This invention relates to the isolation of monoclonal antibodies.
The immune system provides an important mechanism for the resistance to infectious agents. The antibodies that are produced in response to the foreign substance (antigen) by the immune system also provide a good source of reagents for treatment of disease and for diagnostic purposes. Antibodies thus produced by the immune system have the characteristic of being heterogeneous.
With the advent of hybridoma technology first developed by Kohler and Milstein, it is now possible to generate monoclonal antibodies which are essentially homogeneous compositions having uniform affinity for a binding site. The production of mouse hybridomas by these investigators is described in Nature 256, 495-497 (1975); and Eur. J. Immunol. 6, 511-519 (1976). According to this method, tissue-culture adapted mouse myeloma cells are fused to spleen cells from immunized mice to obtain the hybrid cells that produce large amounts of a single antibody molecule. The fusion generally is carried out in the presence of polyethylene glycol (PEG) as described by Galfe et al., Nature 266, 550-52 (1977), followed by selection in HAT medium (hypoxanthine, aminopterin and thymidine) as described by Littlefield, Science 145, 709-10 (1964). Immunization can be carried out with virtually any foreign antigen of interest. These can be, for example, hormones, proteins, cell-surface antigens, tumor markers, viruses, bacteria, parasites and the like. The use of hybridomas to provide a wide variety of clinically important antigens is illustrated by the extensive list and references cited, for example, by Sevier et al., Clin. Chem. 27 (11), 1797-1806 (1981).

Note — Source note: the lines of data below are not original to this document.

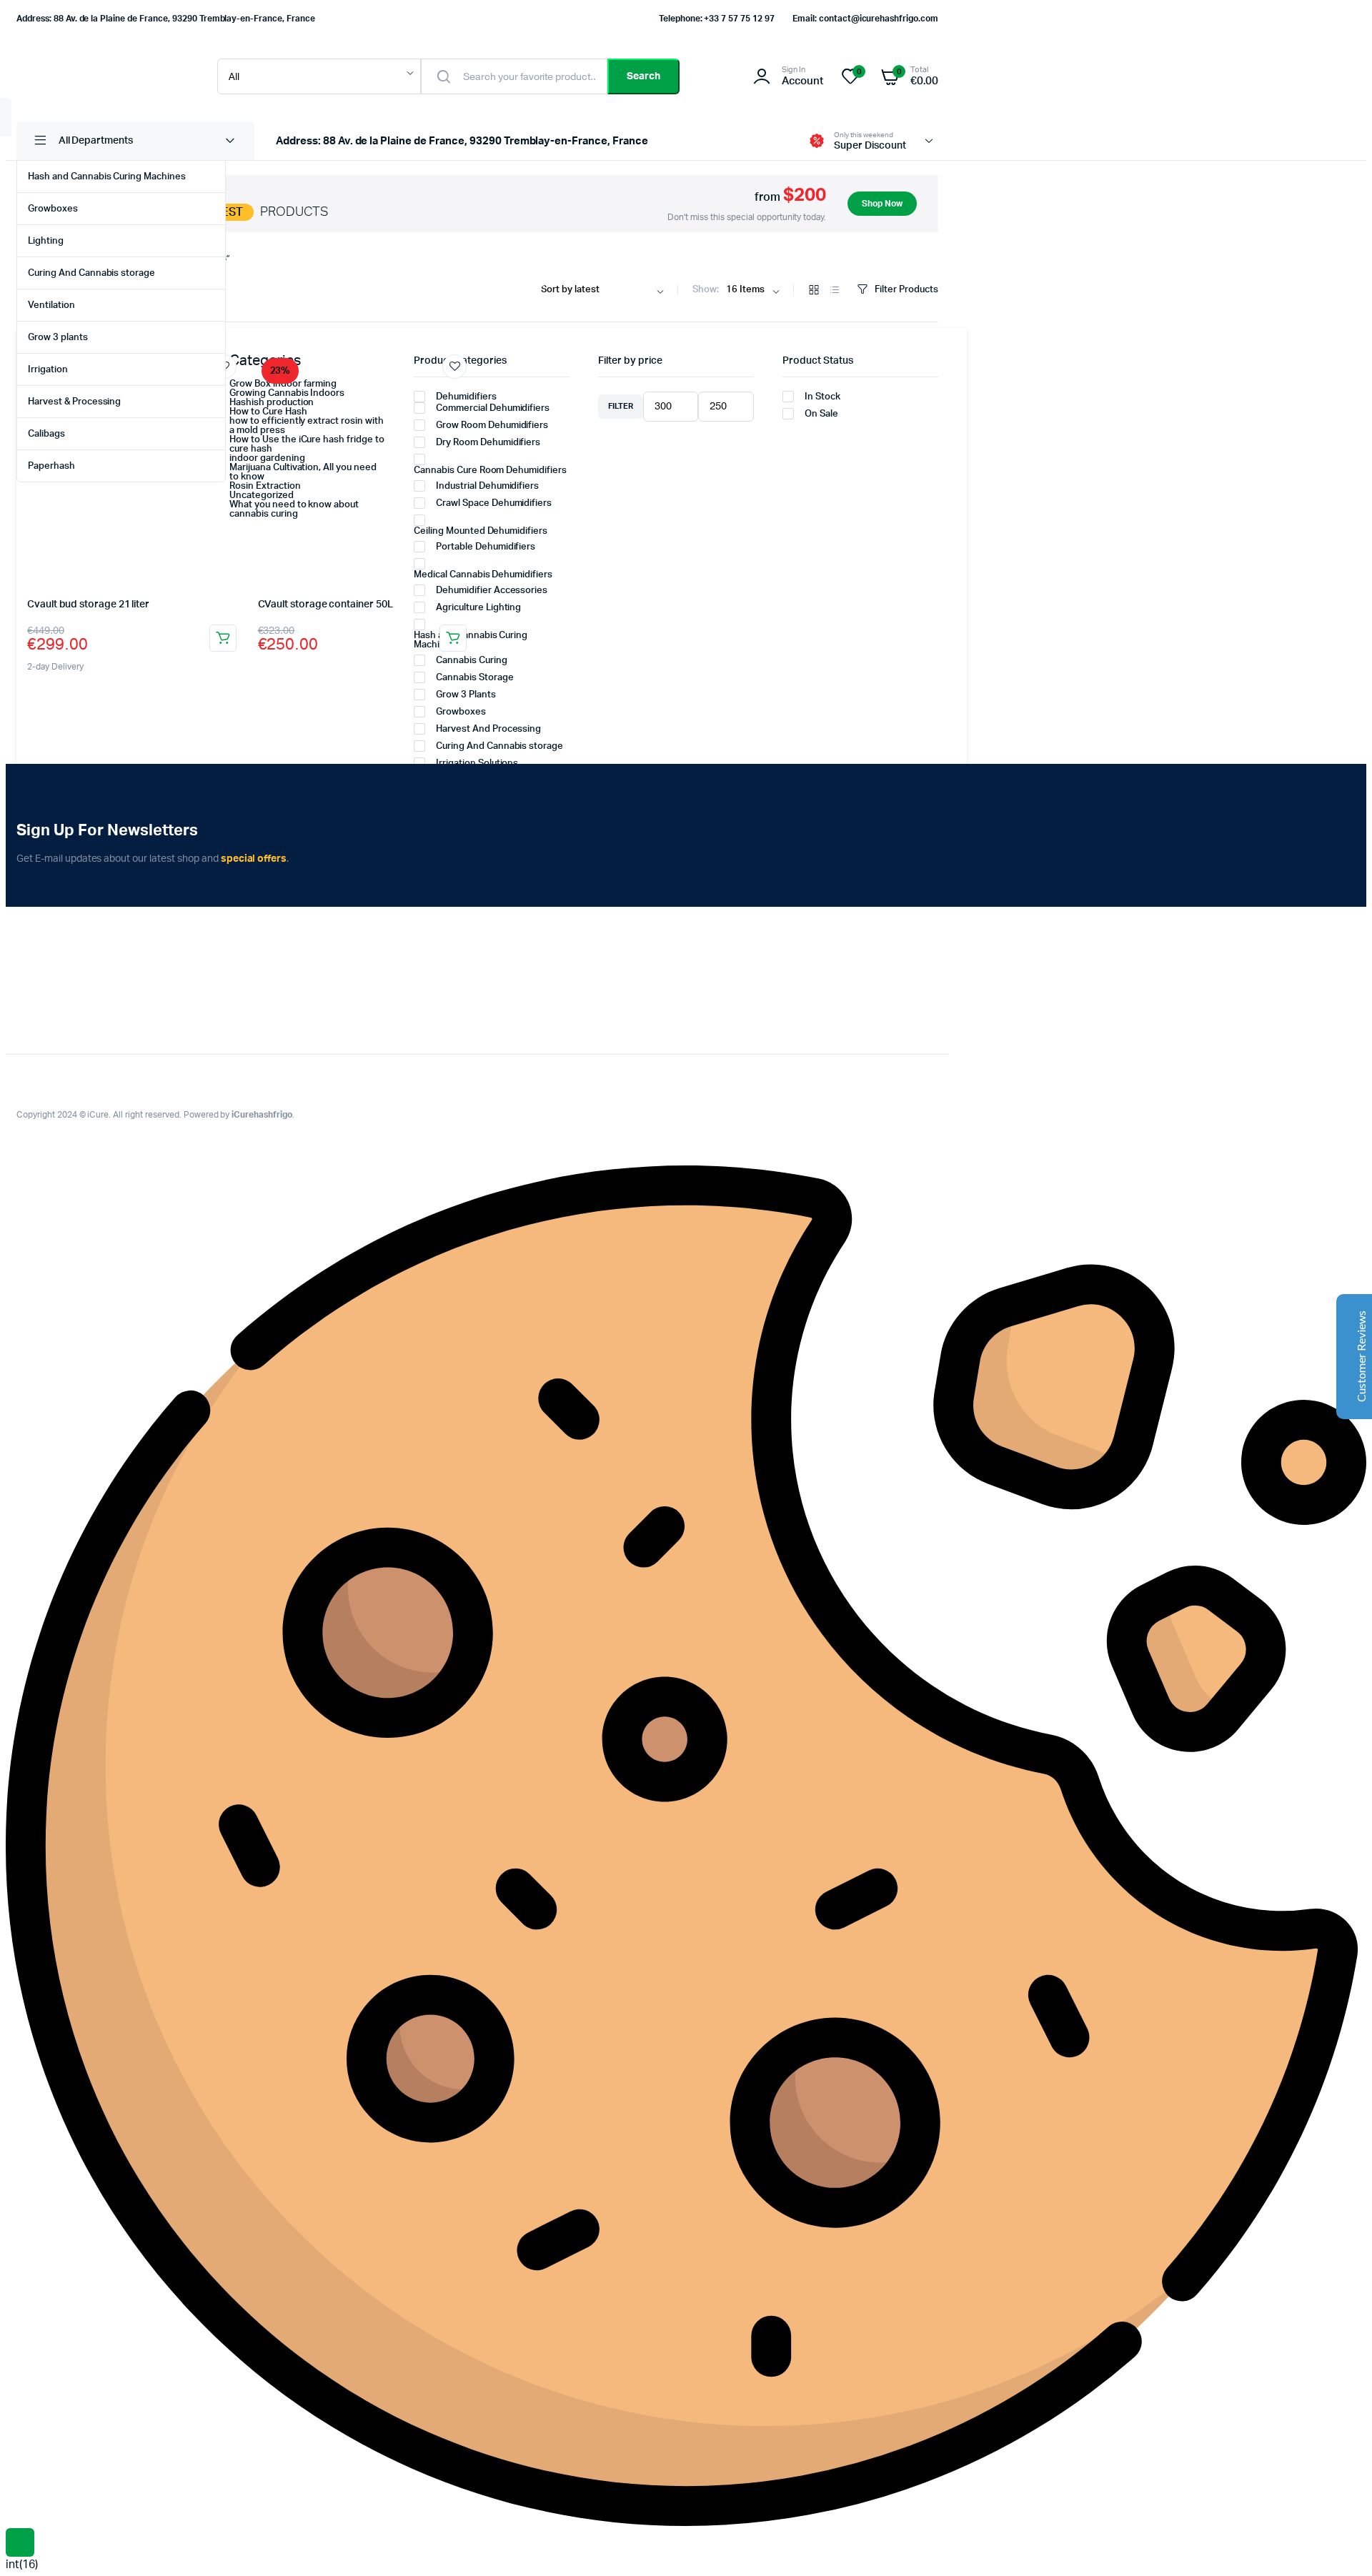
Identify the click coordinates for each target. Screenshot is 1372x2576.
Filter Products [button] (906, 289)
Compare (231, 394)
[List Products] (834, 291)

Monoclonal antibodies also can be generated from human cells. See, for example, Rosen et al., Cell 11, 139-47 (1977); Olsson and Kaplan, Proc. Nat. Acad. Sci. USA 77, 5429-31 (1980); Croce et al., Nature (London) 288, 488-91 (1980); Eur. Pat. Appl. No. 44,722, Jan. 27, 1982; and Eur. Pat. Appl. No. 62,409, Oct. 13, 1982. Such antibodies should have better tolerance in human immunotherapy than the antibodies raised in mice.
Once the desired hybridoma is successfully cloned it may be desired to culture the cells on a large scale for the production of monoclonal antibodies in bulk quantities. Useful methods for such large scale cultivation of mammalian cells for producing monoclonal antibodies are described by Feder and Tolbert, Sci. Amer. 248 (1), 24-31 (1983).
Typically, the hybridoma cells are grown in conventional cell culture media such as, for example, RPMI-1640 or Dulbecco's modified Eagle's medium. The medium is usually supplemented with serum. It is customary to include up to 15% fetal calf serum, but bovine and horse serum also can be used.
Another method of monoclonal antibody production is described in U.S. Pat. No. 4,409,331, which involves growing the hybridoma cells encapsulated in semipermeable membranes. HAT selection can be avoided according to this method since the fusion process is viewed under a microscope and the unsuccessful fusions can be discarded based on this visual observation.
Yet another means of producing monoclonal antibodies involves culture of the hybridomas on hollow fiber membranes as disclosed by Calabresi et al., Proc. AACR and ASCO, p. 302 (1981).
A somewhat different approach to the preparation of hybridomas which can be used for the production of monoclonal antibodies is by the electrofusion or cell fusion system of Zimmermann and Vienken, J. of Membrane Biol. 67, 165-82 (1982), Springer-Verlag, New York; Zimmermann, Biochim. Biophys. Acta 694, 227-77 (1982); and Bischoff et al., FEBS Letters, 147 (1), 64-8 (1982), Elsevier Biomedical Publishing Co. According to this method, the cells to be hybridized are exposed to a low-level, non-homogeneous, high frequency electric field which orients the cells into "pearl necklace" chains. A direct current pulse is then applied which opens micropores in adjoining cell membranes. This allows intermixing of the cellular contents and results in cell fusion. The electrofusion method thus eliminates the chemical trauma of polyethylene glycol and the biological harm of viral fusion in creating hybridomas for monoclonal antibody production.
After production of the monoclonal antibodies by cell culture, it is usually desired to isolate or purify the antibodies from the medium. Various known methods of such isolation include, for example, ammonium sulfate precipitation, dialysis, affinity chromatography on protein A-Sepharose.RTM., ion exchange on DEAE columns such as, for example, DEAE-Sephacel.RTM., DEAE-Biogel.RTM. and DEAE Affi-Gel .RTM. Blue, or affinity chromatography on anti-Ig-agarose. These and other such conventional methods of purification of monoclonal antibodies are described by Goding, J. Immunol. Meth. 39, 285-308 (1980); and Bruck et al., J. Immunol. Meth. 53, 313-19 (1982).